§ EXCERPTED PASSAGE
--- begin ---

Your Retirement Planning Checklist: Questions Every Retiree Should Be Able to Answer
- mploft2
- Apr 21
- 4 min read

Retirement Financial Planning Check list for all Retirees |Bethany Beach, Rehoboth Beach, Eastern Shore Maryland, Ponte Vedra & Northeast Florida
Introduction
April is Financial Literacy Month -- a good time to pause and ask not just whether you've saved enough, but whether you truly understand your own financial picture. Think of this as your retirement planning checklist: a set of questions that every retiree should be able to answer with clarity and confidence.
We've worked with hundreds of clients across Sussex County, the Maryland Eastern Shore, and Northeast Florida, and we've noticed something: the people who feel most confident in retirement aren't necessarily those with the largest portfolios. They're the ones who can work through a retirement planning checklist like this one and answer each item with conviction.
How many can you answer?
The Retirement Planning Checklist: 6 Questions to Ask Yourself
1. Do you know your retirement income number?
This isn't the same as knowing how much you've saved. Your retirement income number is the monthly -- or annual -- amount you need from all sources (Social Security, investments, pensions, rental income) to cover your essential expenses and the lifestyle you've planned for.
Most people can tell us their account balances. Far fewer can tell us their actual monthly income need -- or whether their current plan reliably delivers it. This is item one on any retirement planning checklist, and it's the right place to start.

--- end ---

§ INFORMATION GIVEN
--- begin ---

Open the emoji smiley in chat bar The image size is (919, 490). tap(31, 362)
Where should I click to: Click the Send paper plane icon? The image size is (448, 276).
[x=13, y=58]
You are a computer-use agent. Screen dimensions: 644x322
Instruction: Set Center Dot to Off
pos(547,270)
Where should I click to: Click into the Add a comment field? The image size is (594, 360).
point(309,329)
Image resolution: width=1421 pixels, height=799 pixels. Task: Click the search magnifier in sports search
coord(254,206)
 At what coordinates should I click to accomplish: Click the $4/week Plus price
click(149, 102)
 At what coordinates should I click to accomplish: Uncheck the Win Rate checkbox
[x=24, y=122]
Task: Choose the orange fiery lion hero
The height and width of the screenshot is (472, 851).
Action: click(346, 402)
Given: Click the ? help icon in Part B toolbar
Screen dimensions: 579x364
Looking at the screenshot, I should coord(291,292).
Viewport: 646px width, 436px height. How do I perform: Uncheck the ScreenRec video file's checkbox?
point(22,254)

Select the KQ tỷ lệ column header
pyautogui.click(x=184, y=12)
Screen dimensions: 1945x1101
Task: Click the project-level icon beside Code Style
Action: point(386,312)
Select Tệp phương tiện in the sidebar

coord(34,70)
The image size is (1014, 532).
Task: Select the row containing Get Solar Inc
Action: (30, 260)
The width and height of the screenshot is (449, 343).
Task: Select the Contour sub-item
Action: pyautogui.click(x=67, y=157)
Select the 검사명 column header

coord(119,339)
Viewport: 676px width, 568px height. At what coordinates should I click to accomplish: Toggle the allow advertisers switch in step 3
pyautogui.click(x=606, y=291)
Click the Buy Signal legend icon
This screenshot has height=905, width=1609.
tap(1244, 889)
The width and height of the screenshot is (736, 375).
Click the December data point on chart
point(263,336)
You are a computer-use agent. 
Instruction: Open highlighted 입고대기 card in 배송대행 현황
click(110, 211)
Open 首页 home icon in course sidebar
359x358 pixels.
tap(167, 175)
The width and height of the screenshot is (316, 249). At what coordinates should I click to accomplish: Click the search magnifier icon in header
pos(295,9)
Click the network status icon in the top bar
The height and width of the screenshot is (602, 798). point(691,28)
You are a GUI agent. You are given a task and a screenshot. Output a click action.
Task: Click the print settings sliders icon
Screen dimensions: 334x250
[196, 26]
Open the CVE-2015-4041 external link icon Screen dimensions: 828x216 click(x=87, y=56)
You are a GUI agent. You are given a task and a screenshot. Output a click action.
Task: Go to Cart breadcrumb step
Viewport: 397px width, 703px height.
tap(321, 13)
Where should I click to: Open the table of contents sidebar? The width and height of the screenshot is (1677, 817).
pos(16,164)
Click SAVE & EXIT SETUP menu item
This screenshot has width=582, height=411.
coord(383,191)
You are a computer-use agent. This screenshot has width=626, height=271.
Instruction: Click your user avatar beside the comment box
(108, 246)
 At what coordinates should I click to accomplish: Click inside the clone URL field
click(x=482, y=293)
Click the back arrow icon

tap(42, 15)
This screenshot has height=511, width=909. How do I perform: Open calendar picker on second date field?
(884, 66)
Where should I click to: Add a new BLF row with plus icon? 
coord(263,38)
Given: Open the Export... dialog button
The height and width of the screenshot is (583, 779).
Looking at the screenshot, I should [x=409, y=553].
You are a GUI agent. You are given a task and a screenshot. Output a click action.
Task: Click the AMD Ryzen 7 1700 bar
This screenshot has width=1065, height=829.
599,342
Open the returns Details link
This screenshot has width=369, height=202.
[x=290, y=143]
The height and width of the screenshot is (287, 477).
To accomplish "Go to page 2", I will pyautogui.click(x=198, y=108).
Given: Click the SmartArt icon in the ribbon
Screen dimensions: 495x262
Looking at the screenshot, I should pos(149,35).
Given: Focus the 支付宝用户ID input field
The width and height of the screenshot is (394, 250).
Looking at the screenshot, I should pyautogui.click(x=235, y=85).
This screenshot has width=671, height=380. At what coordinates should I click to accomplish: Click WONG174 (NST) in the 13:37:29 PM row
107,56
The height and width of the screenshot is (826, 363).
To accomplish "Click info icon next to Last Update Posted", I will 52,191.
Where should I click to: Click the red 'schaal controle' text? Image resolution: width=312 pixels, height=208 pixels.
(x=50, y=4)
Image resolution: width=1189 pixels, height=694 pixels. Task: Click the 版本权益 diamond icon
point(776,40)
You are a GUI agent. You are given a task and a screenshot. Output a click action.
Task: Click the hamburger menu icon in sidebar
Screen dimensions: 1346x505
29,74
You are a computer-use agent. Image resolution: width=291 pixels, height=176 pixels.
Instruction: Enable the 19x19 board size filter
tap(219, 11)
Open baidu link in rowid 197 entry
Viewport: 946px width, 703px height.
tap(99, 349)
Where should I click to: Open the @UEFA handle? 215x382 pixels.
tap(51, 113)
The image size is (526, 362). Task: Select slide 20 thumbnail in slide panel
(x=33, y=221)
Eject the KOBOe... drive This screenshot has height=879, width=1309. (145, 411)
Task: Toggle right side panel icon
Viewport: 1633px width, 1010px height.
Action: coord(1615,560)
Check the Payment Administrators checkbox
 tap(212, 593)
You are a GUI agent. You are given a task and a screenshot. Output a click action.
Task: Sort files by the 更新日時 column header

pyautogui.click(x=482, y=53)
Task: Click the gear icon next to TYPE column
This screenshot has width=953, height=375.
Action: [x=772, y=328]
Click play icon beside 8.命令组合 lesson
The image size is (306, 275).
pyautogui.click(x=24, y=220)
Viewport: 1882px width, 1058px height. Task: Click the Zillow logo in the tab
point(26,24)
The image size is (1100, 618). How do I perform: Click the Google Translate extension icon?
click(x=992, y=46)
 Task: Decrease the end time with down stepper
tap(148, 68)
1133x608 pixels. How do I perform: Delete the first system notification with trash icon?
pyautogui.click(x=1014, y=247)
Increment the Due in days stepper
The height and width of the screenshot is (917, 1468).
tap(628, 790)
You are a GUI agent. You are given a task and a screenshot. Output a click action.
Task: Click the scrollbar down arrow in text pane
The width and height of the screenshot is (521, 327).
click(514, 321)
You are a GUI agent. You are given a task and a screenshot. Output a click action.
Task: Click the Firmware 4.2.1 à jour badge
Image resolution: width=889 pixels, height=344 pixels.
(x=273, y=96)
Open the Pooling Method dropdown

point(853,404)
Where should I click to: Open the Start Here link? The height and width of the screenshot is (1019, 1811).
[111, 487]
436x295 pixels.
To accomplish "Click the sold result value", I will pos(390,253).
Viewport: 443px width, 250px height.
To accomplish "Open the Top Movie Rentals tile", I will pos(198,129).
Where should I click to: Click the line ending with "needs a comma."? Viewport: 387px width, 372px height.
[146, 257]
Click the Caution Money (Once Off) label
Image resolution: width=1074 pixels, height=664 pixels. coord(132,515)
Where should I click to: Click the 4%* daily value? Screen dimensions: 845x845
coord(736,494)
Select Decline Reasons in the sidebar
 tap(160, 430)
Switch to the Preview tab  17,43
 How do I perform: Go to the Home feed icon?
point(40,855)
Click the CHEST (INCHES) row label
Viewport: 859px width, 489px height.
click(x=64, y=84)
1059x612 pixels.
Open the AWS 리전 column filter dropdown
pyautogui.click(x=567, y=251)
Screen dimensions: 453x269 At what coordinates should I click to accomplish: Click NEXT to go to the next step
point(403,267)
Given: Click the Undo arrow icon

--- end ---

§ DIRECTIVE 1
From the retirement planning checklist article, reproduce word for word the stretch from "We've worked with" through "can you answer?".
§ DIRECTIVE 2
According to the retirement planning checklist article, what sources of income count toward a retiree's retirement income number?
§ DIRECTIVE 3
Continue the retirement planning checklist article from where it stops.

§ RESULT 1
We've worked with hundreds of clients across Sussex County, the Maryland Eastern Shore, and Northeast Florida, and we've noticed something: the people who feel most confident in retirement aren't necessarily those with the largest portfolios. They're the ones who can work through a retirement planning checklist like this one and answer each item with conviction.
How many can you answer?

§ RESULT 2
Social Security, investments, pensions, and rental income.

§ RESULT 3
2. Do you have a Social Security strategy -- or just a Social Security date?
Many retirees we meet in Bethany Beach, Rehoboth Beach, Ponte Vedra Beach, and similar communities have decided when to claim Social Security, but they haven't truly strategized around it. There's a difference.
A strategy accounts for your spouse's benefit, survivor benefit implications, the tax consequences of your claiming age, and how Social Security fits into your broader income plan. A date is just a date. If you haven't worked through the full picture, you may be leaving meaningful money on the table -- and this item deserves a prominent place on your retirement planning checklist.
3. Do you know what your retirement will actually cost -- including healthcare?
Healthcare is consistently one of the most underestimated expenses in retirement. A healthy 65-year-old couple may need several hundred thousand dollars in out-of-pocket costs over their lifetime -- and that's before accounting for potential long-term care needs.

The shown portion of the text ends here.